Data records
◆ ◆ ◆ ◆
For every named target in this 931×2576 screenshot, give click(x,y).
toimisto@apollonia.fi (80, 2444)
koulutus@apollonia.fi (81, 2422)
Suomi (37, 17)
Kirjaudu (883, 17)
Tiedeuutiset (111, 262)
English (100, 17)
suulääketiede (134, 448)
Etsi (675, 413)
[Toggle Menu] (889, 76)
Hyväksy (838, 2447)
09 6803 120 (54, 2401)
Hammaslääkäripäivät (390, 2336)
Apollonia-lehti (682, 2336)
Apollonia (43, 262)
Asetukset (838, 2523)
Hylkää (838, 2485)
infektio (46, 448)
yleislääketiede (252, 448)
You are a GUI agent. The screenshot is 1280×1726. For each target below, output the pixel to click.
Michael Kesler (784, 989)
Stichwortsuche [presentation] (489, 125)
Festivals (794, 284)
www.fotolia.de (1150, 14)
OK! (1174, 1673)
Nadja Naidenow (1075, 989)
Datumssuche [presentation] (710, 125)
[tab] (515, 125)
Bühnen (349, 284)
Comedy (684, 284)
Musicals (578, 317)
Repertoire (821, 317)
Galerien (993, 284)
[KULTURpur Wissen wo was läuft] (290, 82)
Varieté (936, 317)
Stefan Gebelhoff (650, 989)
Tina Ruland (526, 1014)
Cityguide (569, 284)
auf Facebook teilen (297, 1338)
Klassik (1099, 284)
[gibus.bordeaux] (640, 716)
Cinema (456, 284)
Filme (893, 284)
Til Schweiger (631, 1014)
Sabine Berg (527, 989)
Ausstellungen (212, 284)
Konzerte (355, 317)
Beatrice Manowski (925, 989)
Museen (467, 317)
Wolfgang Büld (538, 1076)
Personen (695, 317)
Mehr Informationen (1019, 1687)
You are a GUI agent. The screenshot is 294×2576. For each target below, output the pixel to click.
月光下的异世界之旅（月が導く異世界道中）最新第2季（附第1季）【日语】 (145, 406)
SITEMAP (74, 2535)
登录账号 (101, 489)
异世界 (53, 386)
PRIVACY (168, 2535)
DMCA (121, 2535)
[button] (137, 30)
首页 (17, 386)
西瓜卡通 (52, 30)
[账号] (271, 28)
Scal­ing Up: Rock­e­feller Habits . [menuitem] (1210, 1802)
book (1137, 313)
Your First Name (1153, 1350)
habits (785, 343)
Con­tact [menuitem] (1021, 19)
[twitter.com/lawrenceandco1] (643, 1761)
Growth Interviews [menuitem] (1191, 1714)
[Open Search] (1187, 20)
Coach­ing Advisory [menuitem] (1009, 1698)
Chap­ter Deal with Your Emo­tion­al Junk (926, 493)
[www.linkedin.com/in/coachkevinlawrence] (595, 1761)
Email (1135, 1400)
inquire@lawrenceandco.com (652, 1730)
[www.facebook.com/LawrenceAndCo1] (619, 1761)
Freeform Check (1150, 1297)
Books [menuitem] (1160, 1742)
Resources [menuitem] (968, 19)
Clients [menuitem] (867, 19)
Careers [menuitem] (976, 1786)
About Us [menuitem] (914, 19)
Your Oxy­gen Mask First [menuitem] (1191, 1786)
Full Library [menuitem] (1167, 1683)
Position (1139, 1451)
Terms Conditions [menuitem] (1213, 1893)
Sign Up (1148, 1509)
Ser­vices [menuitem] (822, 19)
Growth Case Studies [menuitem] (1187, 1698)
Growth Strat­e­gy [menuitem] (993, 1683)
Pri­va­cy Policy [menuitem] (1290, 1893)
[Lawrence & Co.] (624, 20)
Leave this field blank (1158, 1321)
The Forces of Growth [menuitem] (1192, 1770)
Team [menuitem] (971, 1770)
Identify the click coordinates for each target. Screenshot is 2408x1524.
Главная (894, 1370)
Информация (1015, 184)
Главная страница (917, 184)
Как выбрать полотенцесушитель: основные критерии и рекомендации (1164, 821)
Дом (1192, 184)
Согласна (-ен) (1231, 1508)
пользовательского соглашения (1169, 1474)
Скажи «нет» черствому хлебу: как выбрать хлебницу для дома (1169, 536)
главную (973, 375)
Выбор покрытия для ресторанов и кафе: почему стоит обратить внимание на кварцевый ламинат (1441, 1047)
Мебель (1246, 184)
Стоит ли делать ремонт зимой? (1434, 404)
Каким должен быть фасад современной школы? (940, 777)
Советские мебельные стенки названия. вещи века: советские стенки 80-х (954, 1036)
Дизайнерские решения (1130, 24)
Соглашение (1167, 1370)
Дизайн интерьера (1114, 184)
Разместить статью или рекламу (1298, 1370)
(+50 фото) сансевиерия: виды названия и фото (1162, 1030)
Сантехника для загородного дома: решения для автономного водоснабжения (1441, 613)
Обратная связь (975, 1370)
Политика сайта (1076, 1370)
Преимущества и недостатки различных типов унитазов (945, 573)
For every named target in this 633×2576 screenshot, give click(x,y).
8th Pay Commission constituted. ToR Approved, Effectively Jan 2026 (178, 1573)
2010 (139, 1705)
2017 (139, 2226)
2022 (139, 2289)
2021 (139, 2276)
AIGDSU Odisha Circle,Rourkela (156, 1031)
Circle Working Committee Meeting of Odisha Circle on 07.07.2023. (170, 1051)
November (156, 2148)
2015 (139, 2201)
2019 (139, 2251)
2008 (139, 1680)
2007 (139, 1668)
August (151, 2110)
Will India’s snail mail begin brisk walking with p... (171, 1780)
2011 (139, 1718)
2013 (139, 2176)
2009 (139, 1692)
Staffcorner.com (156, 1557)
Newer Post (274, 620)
◆ ◆ ◆ ◆
* _What to do_:
Repeat each line of the data exactly as it appears above.

* _Answer to this task_:
For every named target in this 931×2576 screenshot, give click(x,y).
toimisto@apollonia.fi (80, 2444)
koulutus@apollonia.fi (81, 2422)
Suomi (37, 17)
Kirjaudu (883, 17)
Tiedeuutiset (111, 262)
English (100, 17)
suulääketiede (134, 448)
Etsi (675, 413)
[Toggle Menu] (889, 76)
Hyväksy (838, 2447)
09 6803 120 (54, 2401)
Hammaslääkäripäivät (390, 2336)
Apollonia-lehti (682, 2336)
Apollonia (43, 262)
Asetukset (838, 2523)
Hylkää (838, 2485)
infektio (46, 448)
yleislääketiede (252, 448)
You are a GUI agent. The screenshot is 1280×1726. For each target below, output the pixel to click.
Michael Kesler (784, 989)
Stichwortsuche [presentation] (489, 125)
Festivals (794, 284)
www.fotolia.de (1150, 14)
OK! (1174, 1673)
Nadja Naidenow (1075, 989)
Datumssuche [presentation] (710, 125)
[tab] (515, 125)
Bühnen (349, 284)
Comedy (684, 284)
Musicals (578, 317)
Repertoire (821, 317)
Galerien (993, 284)
[KULTURpur Wissen wo was läuft] (290, 82)
Varieté (936, 317)
Stefan Gebelhoff (650, 989)
Tina Ruland (526, 1014)
Cityguide (569, 284)
auf Facebook teilen (297, 1338)
Klassik (1099, 284)
[gibus.bordeaux] (640, 716)
Cinema (456, 284)
Filme (893, 284)
Til Schweiger (631, 1014)
Sabine Berg (527, 989)
Ausstellungen (212, 284)
Konzerte (355, 317)
Beatrice Manowski (925, 989)
Museen (467, 317)
Wolfgang Büld (538, 1076)
Personen (695, 317)
Mehr Informationen (1019, 1687)
You are a GUI agent. The screenshot is 294×2576. For each target below, output the pixel to click.
月光下的异世界之旅（月が導く異世界道中）最新第2季（附第1季）【日语】 (145, 406)
SITEMAP (74, 2535)
登录账号 (101, 489)
异世界 (53, 386)
PRIVACY (168, 2535)
DMCA (121, 2535)
[button] (137, 30)
首页 (17, 386)
西瓜卡通 (52, 30)
[账号] (271, 28)
Scal­ing Up: Rock­e­feller Habits . [menuitem] (1210, 1802)
book (1137, 313)
Your First Name (1153, 1350)
habits (785, 343)
Con­tact [menuitem] (1021, 19)
[twitter.com/lawrenceandco1] (643, 1761)
Growth Interviews [menuitem] (1191, 1714)
[Open Search] (1187, 20)
Coach­ing Advisory [menuitem] (1009, 1698)
Chap­ter Deal with Your Emo­tion­al Junk (926, 493)
[www.linkedin.com/in/coachkevinlawrence] (595, 1761)
Email (1135, 1400)
inquire@lawrenceandco.com (652, 1730)
[www.facebook.com/LawrenceAndCo1] (619, 1761)
Freeform Check (1150, 1297)
Books [menuitem] (1160, 1742)
Resources [menuitem] (968, 19)
Clients [menuitem] (867, 19)
Careers [menuitem] (976, 1786)
About Us [menuitem] (914, 19)
Your Oxy­gen Mask First [menuitem] (1191, 1786)
Full Library [menuitem] (1167, 1683)
Position (1139, 1451)
Terms Conditions [menuitem] (1213, 1893)
Sign Up (1148, 1509)
Ser­vices [menuitem] (822, 19)
Growth Case Studies [menuitem] (1187, 1698)
Growth Strat­e­gy [menuitem] (993, 1683)
Pri­va­cy Policy [menuitem] (1290, 1893)
[Lawrence & Co.] (624, 20)
Leave this field blank (1158, 1321)
The Forces of Growth [menuitem] (1192, 1770)
Team [menuitem] (971, 1770)
Identify the click coordinates for each target. Screenshot is 2408x1524.
Главная (894, 1370)
Информация (1015, 184)
Главная страница (917, 184)
Как выбрать полотенцесушитель: основные критерии и рекомендации (1164, 821)
Дом (1192, 184)
Согласна (-ен) (1231, 1508)
пользовательского соглашения (1169, 1474)
Скажи «нет» черствому хлебу: как выбрать хлебницу для дома (1169, 536)
главную (973, 375)
Выбор покрытия для ресторанов и кафе: почему стоит обратить внимание на кварцевый ламинат (1441, 1047)
Мебель (1246, 184)
Стоит ли делать ремонт зимой? (1434, 404)
Каким должен быть фасад современной школы? (940, 777)
Советские мебельные стенки названия. вещи века: советские стенки 80-х (954, 1036)
Дизайнерские решения (1130, 24)
Соглашение (1167, 1370)
Дизайн интерьера (1114, 184)
Разместить статью или рекламу (1298, 1370)
(+50 фото) сансевиерия: виды названия и фото (1162, 1030)
Сантехника для загородного дома: решения для автономного водоснабжения (1441, 613)
Обратная связь (975, 1370)
Политика сайта (1076, 1370)
Преимущества и недостатки различных типов унитазов (945, 573)
For every named target in this 633×2576 screenshot, give click(x,y).
8th Pay Commission constituted. ToR Approved, Effectively Jan 2026 (178, 1573)
2010 (139, 1705)
2017 (139, 2226)
2022 (139, 2289)
2021 (139, 2276)
AIGDSU Odisha Circle,Rourkela (156, 1031)
Circle Working Committee Meeting of Odisha Circle on 07.07.2023. (170, 1051)
November (156, 2148)
2015 (139, 2201)
2019 (139, 2251)
2008 (139, 1680)
2007 (139, 1668)
August (151, 2110)
Will India’s snail mail begin brisk walking with p... (171, 1780)
2011 (139, 1718)
2013 (139, 2176)
2009 (139, 1692)
Staffcorner.com (156, 1557)
Newer Post (274, 620)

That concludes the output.